The computed hash is 35 bytes long (output as 70 hexadecimal characters). The first 3 bytes are used to capture the information about the file as a whole (length, ...), while the last 32 bytes are used to capture information about incremental parts of the file.

DISCLAIMER: Based on Trendmicro's TLSH and work of glaslos Go port tlsh.

Installation

$ gem install tlsh

Usage

Computing a diff between two files

> Tlsh.diff_files('./../fixtures/test_file_1', './../fixtures/test_file_2')
 => 501

Getting a hash of a file

> t1 = Tlsh.hash_file('./../fixtures/test_file_1')
 => #<Tlsh::TlshInstance:0x007ffad6ae32c8 @checksum=232, @l_value=13, @q1_ratio=2, @q2_ratio=2, @q_ratio=34, @body=[2, 252, 48, 128, 35, 3, 160, 2, 176, 59, 51, 48, 15, 195, 10, 130, 248, 48, 8, 194, 250, 0, 10, 0, 128, 184, 186, 14, 2, 204, 160, 195]> 
> t1.string.to_s
 => "b2317c38fac0333c8ff7d3ff31fcf3b7fb3f9a3ef3bf3c880cfc43ebf97f3cc73fbfc"

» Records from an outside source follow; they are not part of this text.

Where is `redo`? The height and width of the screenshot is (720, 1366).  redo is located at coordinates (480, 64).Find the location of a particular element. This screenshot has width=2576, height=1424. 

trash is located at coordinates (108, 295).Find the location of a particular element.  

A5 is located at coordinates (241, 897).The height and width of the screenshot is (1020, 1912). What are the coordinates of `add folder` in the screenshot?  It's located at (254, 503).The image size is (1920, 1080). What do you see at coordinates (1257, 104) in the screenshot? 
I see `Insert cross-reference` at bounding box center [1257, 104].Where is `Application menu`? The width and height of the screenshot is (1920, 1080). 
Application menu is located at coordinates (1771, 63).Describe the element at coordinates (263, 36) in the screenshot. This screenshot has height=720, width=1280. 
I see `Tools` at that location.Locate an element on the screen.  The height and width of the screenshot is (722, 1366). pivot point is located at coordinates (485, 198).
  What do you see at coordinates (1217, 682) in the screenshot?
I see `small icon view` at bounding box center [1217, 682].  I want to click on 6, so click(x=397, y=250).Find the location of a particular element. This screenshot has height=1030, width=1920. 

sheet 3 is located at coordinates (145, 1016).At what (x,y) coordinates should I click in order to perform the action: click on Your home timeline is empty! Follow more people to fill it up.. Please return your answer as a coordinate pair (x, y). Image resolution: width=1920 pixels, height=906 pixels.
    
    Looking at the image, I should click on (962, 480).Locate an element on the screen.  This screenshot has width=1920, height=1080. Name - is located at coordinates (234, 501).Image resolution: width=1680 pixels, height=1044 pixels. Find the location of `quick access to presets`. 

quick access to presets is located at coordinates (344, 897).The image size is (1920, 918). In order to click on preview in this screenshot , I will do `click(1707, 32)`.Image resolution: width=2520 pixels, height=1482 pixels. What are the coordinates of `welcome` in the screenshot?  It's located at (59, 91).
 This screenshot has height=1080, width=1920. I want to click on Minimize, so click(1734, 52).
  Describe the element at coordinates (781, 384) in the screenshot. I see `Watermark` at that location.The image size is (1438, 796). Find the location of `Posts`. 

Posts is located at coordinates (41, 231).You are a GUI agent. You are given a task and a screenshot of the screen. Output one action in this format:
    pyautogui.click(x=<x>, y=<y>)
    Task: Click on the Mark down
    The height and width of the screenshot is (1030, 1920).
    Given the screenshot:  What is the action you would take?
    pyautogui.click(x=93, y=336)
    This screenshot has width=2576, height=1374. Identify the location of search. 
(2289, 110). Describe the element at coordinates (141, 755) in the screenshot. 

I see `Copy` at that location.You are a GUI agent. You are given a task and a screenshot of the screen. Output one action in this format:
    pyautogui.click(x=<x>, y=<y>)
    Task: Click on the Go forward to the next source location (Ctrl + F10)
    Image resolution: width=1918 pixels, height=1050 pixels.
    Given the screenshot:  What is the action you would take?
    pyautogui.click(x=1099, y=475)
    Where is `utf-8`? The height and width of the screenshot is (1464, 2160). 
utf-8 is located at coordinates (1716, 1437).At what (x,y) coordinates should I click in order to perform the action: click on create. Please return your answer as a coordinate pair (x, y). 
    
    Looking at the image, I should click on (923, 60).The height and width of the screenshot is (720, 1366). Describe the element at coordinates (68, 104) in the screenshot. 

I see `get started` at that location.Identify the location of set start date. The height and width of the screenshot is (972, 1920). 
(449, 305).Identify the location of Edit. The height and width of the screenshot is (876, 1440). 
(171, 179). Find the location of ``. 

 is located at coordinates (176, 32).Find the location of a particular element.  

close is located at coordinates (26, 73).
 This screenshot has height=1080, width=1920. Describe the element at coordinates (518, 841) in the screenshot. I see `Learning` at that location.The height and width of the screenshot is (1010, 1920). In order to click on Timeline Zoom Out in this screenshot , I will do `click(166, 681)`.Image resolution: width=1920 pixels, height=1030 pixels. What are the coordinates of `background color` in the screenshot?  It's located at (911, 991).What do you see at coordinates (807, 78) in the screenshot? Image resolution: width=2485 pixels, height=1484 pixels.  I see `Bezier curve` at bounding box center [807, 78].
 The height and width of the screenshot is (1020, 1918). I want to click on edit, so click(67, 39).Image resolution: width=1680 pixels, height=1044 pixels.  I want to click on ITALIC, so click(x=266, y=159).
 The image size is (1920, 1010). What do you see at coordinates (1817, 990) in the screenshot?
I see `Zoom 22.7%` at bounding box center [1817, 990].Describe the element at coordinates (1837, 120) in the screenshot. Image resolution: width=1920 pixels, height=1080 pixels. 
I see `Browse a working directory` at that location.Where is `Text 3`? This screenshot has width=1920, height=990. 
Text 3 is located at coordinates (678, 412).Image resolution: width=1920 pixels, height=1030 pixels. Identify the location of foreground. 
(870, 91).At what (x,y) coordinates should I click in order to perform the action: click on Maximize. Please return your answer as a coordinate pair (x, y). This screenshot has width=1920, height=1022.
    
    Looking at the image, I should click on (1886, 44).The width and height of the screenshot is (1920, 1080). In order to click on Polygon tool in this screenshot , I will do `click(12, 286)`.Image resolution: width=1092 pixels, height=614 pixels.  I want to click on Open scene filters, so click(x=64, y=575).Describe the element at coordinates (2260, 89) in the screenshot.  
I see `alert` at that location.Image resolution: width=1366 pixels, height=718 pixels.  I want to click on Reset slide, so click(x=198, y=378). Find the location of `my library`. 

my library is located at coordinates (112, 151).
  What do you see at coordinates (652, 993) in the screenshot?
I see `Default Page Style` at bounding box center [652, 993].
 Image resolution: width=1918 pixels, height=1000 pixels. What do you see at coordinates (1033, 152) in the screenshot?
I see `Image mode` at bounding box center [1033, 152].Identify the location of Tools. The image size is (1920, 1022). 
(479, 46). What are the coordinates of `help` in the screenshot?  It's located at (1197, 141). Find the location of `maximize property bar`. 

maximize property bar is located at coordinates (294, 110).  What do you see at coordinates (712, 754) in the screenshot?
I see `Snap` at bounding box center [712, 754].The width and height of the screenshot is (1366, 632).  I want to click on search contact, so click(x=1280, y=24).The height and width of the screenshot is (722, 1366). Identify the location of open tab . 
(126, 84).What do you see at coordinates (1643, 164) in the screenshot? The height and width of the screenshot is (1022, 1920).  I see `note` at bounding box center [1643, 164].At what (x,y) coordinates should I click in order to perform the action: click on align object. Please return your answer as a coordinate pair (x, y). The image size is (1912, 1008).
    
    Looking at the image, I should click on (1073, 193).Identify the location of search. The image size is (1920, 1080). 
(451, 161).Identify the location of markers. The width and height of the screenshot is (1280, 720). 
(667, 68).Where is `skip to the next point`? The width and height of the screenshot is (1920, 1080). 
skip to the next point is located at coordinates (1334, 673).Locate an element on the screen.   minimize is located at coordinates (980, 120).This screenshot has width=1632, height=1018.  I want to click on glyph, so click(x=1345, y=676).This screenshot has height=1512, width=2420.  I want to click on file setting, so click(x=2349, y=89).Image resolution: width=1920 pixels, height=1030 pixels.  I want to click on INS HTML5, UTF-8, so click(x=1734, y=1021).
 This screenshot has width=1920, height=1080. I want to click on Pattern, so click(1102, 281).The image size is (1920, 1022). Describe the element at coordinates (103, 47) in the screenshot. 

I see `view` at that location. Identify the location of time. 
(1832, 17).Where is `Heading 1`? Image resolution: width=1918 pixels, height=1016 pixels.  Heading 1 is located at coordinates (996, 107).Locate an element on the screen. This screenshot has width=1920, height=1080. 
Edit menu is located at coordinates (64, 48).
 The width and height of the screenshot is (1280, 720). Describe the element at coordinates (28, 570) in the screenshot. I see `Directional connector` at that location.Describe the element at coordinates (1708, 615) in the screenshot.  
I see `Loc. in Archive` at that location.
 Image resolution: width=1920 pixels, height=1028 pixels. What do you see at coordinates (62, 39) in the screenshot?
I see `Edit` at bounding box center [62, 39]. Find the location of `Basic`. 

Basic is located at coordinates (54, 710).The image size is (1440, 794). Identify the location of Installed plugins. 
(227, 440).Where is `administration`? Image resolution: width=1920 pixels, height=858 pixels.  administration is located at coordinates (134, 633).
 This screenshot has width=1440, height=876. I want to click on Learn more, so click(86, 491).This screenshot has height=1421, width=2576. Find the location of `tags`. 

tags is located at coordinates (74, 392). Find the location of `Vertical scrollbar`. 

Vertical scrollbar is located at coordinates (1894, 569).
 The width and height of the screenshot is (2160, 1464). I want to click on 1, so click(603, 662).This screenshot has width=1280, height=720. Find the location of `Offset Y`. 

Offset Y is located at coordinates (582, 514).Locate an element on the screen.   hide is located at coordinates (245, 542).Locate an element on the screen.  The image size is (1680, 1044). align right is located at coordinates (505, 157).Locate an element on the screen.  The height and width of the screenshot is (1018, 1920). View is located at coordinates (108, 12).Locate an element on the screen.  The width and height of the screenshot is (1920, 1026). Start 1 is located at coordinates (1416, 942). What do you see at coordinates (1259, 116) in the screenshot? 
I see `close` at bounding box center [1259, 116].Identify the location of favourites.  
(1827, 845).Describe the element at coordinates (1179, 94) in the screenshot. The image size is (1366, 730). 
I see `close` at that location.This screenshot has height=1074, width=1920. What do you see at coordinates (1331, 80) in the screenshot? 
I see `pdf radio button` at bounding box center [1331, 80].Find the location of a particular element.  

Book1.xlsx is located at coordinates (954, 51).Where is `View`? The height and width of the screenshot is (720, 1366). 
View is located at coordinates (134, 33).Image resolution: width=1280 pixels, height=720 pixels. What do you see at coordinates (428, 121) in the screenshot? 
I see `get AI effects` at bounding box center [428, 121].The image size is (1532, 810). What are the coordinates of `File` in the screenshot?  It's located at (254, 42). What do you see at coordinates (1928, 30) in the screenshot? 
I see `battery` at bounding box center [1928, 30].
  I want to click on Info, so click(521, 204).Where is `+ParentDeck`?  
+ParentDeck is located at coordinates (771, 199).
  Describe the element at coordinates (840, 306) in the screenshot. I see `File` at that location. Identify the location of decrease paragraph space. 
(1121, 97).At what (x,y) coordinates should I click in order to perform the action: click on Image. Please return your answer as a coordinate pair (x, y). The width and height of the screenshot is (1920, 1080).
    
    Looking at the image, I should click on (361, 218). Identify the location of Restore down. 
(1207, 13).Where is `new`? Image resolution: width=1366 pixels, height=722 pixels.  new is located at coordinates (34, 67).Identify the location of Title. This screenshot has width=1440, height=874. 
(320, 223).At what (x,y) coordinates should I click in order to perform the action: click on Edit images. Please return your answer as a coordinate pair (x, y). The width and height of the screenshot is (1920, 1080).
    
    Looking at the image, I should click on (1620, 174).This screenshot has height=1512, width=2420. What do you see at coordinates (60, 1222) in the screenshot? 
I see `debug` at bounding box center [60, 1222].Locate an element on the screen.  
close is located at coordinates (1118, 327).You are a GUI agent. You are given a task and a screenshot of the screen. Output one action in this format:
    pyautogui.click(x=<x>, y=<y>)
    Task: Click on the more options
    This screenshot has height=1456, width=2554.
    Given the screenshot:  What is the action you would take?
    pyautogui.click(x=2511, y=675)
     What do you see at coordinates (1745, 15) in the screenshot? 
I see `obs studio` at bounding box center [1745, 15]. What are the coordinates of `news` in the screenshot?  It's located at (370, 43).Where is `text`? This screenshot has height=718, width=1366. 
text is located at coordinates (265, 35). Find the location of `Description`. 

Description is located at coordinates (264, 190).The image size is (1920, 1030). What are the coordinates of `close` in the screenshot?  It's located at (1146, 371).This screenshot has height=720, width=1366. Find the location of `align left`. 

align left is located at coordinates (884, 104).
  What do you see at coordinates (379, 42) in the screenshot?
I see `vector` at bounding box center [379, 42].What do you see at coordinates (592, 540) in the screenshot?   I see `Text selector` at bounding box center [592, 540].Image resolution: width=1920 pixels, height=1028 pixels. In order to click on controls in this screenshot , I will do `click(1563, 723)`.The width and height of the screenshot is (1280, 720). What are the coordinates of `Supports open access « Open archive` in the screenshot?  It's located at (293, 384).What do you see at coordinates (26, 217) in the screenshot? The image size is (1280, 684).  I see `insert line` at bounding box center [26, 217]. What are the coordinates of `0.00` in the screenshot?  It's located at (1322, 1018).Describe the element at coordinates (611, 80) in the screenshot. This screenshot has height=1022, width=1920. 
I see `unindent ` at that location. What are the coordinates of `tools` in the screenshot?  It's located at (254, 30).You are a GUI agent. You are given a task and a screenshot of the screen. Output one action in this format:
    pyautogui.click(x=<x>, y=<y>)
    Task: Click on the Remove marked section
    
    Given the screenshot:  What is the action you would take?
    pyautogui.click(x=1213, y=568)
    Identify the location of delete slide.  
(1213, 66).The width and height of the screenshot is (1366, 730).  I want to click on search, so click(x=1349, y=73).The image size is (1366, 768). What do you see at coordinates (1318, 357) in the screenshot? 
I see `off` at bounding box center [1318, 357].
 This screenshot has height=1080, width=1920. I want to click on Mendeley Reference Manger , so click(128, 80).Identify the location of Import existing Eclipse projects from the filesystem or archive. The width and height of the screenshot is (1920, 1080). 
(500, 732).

Comparing hashes between each other

> t1 = Tlsh.hash_file('./../fixtures/test_file_1')
 => #<Tlsh::TlshInstance:0x007ffad6ae32c8 @checksum=232, @l_value=13, @q1_ratio=2, @q2_ratio=2, @q_ratio=34, @body=[2, 252, 48, 128, 35, 3, 160, 2, 176, 59, 51, 48, 15, 195, 10, 130, 248, 48, 8, 194, 250, 0, 10, 0, 128, 184, 186, 14, 2, 204, 160, 195]> 
> t2 = Tlsh.hash_file('./../fixtures/test_file_2')
 => #<Tlsh::TlshInstance:0x007ffad79f1e90 @checksum=232, @l_value=13, @q1_ratio=2, @q2_ratio=2, @q_ratio=34, @body=[2, 252, 48, 128, 35, 3, 160, 2, 176, 59, 51, 48, 15, 195, 10, 130, 248, 48, 8, 194, 250, 0, 10, 0, 128, 184, 186, 14, 2, 204, 160, 195]>
> t1.diff(t2)
 => 488

Getting a hash of bytes

> Tlsh.hash_bytes([11,4,...2])
 => #<Tlsh::TlshInstance:0x007fddf7cf7f60 @checksum=77, @l_value=13, @q1_ratio=1, @q2_ratio=2, @q_ratio=18, @code=[113, 234, 243, 233, 185, 240, 180, 207, 123, 159, 195, 238, 7, 74, 14, 114, 59, 50, 55, 62, 226, 73, 19, 139, 133, 104, 235, 187, 195, 173, 42, 122]>

Contributing

Bug reports and pull requests are welcome on GitHub at https://github.com/adamliesko/tlsh. This project is intended to be a safe, welcoming space for collaboration, and contributors are expected to adhere to the Contributor Covenant code of conduct.

License

The gem is available as open source under the terms of the Apache.

Code of Conduct

Everyone interacting in the Tlsh project’s codebases, issue trackers, chat rooms and mailing lists is expected to follow the code of conduct.